##### ENTRIES SHOWN

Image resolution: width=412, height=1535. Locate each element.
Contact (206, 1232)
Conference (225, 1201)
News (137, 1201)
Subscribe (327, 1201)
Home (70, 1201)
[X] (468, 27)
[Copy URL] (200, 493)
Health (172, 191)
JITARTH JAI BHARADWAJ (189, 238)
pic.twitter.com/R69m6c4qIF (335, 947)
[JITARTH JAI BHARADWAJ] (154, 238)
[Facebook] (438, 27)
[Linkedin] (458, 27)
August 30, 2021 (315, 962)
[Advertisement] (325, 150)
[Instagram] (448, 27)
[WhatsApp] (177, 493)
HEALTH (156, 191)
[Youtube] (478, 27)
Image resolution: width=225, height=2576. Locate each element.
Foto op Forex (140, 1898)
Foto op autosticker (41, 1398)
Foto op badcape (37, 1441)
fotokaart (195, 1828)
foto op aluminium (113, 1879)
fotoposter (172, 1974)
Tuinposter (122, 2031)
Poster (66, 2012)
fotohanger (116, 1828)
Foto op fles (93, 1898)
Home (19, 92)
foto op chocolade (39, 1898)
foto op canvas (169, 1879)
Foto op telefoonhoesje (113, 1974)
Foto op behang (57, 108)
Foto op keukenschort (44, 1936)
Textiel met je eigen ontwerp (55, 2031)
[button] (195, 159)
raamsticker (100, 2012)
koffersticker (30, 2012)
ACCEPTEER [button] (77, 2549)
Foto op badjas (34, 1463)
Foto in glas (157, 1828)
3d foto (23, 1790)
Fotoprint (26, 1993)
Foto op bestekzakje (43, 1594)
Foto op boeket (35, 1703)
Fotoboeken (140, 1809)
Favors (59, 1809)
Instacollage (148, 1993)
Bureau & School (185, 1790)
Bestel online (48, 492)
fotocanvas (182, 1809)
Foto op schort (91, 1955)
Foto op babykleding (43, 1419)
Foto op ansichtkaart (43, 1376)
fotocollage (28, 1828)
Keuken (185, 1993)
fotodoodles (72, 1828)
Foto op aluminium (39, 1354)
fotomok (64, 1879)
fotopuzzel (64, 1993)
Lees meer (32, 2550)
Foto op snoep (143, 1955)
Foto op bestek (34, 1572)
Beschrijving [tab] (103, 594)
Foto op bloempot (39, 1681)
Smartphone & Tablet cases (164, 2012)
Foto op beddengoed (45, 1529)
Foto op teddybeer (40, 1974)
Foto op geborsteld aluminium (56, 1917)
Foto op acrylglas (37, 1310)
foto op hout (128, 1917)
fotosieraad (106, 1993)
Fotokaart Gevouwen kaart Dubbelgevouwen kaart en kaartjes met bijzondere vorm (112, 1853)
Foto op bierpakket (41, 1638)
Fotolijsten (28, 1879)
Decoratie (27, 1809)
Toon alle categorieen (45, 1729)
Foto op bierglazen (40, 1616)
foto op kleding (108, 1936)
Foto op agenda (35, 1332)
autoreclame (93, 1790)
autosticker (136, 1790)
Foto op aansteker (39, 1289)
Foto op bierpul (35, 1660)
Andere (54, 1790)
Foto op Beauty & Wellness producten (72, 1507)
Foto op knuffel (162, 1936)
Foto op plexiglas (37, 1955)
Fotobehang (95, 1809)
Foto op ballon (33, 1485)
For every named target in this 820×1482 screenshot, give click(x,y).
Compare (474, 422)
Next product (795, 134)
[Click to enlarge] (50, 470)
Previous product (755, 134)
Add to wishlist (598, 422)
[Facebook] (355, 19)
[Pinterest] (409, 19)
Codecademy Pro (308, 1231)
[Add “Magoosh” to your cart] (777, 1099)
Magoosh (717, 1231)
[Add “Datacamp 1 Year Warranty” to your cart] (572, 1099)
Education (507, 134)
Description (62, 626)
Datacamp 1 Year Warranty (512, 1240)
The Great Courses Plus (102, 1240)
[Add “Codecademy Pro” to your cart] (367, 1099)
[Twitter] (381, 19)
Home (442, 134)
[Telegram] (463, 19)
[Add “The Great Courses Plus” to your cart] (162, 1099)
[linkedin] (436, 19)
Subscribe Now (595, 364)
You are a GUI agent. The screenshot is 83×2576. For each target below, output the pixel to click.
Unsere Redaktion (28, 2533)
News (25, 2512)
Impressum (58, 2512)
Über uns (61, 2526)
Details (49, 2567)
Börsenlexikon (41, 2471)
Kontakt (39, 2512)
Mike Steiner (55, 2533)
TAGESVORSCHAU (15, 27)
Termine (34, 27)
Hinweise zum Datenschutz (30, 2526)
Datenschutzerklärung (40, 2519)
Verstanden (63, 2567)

##########

» **TASK**
From the records above, copy only the lines starting with the line that holds "Foto op bestek (34, 1572)" and going on through the line that holds "foto op kleding (108, 1936)", exactly as written.

» **RESULT FOR THIS EXERCISE**
Foto op bestek (34, 1572)
Beschrijving [tab] (103, 594)
Foto op bloempot (39, 1681)
Smartphone & Tablet cases (164, 2012)
Foto op beddengoed (45, 1529)
Foto op teddybeer (40, 1974)
Foto op geborsteld aluminium (56, 1917)
Foto op acrylglas (37, 1310)
foto op hout (128, 1917)
fotosieraad (106, 1993)
Fotokaart Gevouwen kaart Dubbelgevouwen kaart en kaartjes met bijzondere vorm (112, 1853)
Foto op bierpakket (41, 1638)
Fotolijsten (28, 1879)
Decoratie (27, 1809)
Toon alle categorieen (45, 1729)
Foto op bierglazen (40, 1616)
foto op kleding (108, 1936)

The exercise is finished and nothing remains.